| REQUIREMENT |
Every line from the one holding "Screen dimensions: 784x681" through the final line of the entries is to be reproduced exactly, and no other line.

(Stored items)
BEGIN

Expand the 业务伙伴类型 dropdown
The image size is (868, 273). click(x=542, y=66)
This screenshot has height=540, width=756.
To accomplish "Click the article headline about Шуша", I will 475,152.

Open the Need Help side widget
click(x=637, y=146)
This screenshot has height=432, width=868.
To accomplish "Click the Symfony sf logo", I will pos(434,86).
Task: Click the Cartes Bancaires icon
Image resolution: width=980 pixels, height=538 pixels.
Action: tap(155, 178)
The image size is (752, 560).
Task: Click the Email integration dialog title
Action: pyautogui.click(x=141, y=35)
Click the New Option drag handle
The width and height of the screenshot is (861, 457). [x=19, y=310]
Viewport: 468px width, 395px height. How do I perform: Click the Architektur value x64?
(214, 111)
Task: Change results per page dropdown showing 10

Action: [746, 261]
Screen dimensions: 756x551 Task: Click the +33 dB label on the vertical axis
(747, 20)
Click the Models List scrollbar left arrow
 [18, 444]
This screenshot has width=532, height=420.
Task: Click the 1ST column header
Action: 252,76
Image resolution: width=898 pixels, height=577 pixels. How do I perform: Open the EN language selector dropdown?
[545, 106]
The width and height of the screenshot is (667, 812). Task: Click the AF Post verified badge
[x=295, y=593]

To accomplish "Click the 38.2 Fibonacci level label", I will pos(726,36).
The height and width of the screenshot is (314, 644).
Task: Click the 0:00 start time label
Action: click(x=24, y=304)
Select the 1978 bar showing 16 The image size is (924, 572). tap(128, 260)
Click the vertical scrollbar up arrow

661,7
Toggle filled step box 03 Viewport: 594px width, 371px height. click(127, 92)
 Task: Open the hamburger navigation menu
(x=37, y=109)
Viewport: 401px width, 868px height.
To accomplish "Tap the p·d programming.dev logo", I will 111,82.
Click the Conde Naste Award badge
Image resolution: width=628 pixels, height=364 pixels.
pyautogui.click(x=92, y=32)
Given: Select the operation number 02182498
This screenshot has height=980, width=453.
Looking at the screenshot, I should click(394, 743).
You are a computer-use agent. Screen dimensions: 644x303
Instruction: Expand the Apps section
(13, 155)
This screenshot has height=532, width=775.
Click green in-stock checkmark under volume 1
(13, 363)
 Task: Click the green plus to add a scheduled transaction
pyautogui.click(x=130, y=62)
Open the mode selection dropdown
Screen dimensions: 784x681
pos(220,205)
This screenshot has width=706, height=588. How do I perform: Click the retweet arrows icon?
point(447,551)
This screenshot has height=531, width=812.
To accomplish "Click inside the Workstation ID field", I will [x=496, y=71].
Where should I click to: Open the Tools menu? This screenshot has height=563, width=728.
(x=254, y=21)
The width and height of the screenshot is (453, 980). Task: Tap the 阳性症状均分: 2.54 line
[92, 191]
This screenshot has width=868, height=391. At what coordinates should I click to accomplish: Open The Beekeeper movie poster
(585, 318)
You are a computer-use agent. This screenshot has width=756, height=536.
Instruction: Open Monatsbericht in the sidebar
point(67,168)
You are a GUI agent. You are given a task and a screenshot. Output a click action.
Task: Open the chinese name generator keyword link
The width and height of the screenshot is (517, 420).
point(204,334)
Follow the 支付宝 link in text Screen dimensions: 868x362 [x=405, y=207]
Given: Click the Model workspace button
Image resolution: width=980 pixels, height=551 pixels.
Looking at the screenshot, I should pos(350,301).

END

| EXPECTED ANSWER |
Screen dimensions: 784x681
pos(220,205)
This screenshot has width=706, height=588. How do I perform: Click the retweet arrows icon?
point(447,551)
This screenshot has height=531, width=812.
To accomplish "Click inside the Workstation ID field", I will [x=496, y=71].
Where should I click to: Open the Tools menu? This screenshot has height=563, width=728.
(x=254, y=21)
The width and height of the screenshot is (453, 980). Task: Tap the 阳性症状均分: 2.54 line
[92, 191]
This screenshot has width=868, height=391. At what coordinates should I click to accomplish: Open The Beekeeper movie poster
(585, 318)
You are a computer-use agent. This screenshot has width=756, height=536.
Instruction: Open Monatsbericht in the sidebar
point(67,168)
You are a GUI agent. You are given a task and a screenshot. Output a click action.
Task: Open the chinese name generator keyword link
The width and height of the screenshot is (517, 420).
point(204,334)
Follow the 支付宝 link in text Screen dimensions: 868x362 [x=405, y=207]
Given: Click the Model workspace button
Image resolution: width=980 pixels, height=551 pixels.
Looking at the screenshot, I should pos(350,301).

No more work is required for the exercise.